AP: Yes, we have just finally released the SAP Security in Figures 2013 whitepaper. The most interesting part was to analyze SAProuter and its vulnerabilities. The main mission of this service is to get updates from SAP and install them on SAP systems remotely. There is a number of ways of implementing it, including VPN access to SAP or exposing SAProuter remotely to a certain Internet port, which is 3299 by default and known to everybody.
First of all, we were interested in understanding how many of them are vulnerable to existing issues as well as to a very critical Heap Overflow vulnerability that was found by our researchers and was also nominated for the PWNIES awards at BH Vegas. The vulnerability allows getting full control over SAProuter within one TCP packet to obtain access to the internal corporate network. This issue was closed in May, but almost half a year later, we have found that only 15 % of about 5000 SAProuters available on the Internet were patched. It means that the majority of them (85 %) are vulnerable! Other less critical SAProuter issues are present in about 20 % of routers.

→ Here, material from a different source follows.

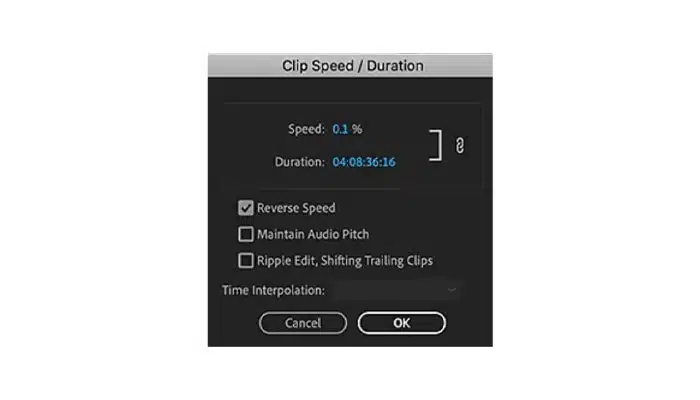Viewport: 700px width, 400px height.
Task: Click the Duration label
Action: point(300,162)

Dark Reading: Why do you think that more enterprises need to be concerned about attacks against ERP systems and other similar business applications? Are they generally ignoring security within these applications?
AP: Simply because those applications are the heart of any company, storing and processing all business-critical data. I can’t say that they are ignoring security in comparison with, like, 3-5 years ago. There’s been a huge change. Actually, since the beginning of 2013, lots of enterprises started projects to continuously monitor the technical side of SAP security, and they are quite good at this, too. But, taking into account that SAP alone has about 250000 customers, it’s still just the beginning.
Dark Reading: And are they any more vulnerable than other business applications? How easy is it to attack these systems?
AP: It’s hard to say which business applications are more vulnerable or less vulnerable. Every area that we have tried to analyze was easily broken: it was ERPs at first, but recently, at BlackHat USA, we showed examples of attacks on PeopleSoft HR and on Business Intelligence systems. But what I can conclude 100 % is that it is now way easier to break a complex business application that an OS or a browser. I found only one issue in Microsoft Windows but more than 150 in SAP applications.
Dark Reading: Can you give me a couple examples of attacks we’ve already seen of attacks on ERP?
If you are interested in real examples of attacks, I can give a couple of public examples but not exactly for ERP. For example, the recent attack on USA DOE was against their HR system, and 14000 person records were stolen. Another interesting attack was against Istanbul Provincial Administration, where hackers were able to erase debts. But if we talk about espionage, it’s hard to find many public examples – mostly because only 10 % of SAP systems that we have analyzed use logging. It means that, even if there is a breach, it’s almost impossible to expose it. As for unpublished attacks, some of our customers told us about internal fraud like salary modification or backdoors left in ABAP code by 3rd party developers.
Dark Reading: What is the biggest lesson you want enterprises to learn—what should they be doing to mitigate ERP risks?
AP: At least, they should start from something. We are working on EAS-SEC.org – it is a framework for securing business-critical applications during implementation and maintenance and during development of custom applications. There are lists like TOP 9 implementation issues and TOP 9 development issues. It’s kind of like OWASP for Business Applications but slightly different. This framework can help you to find the most critical issues first and then go for the less important ones.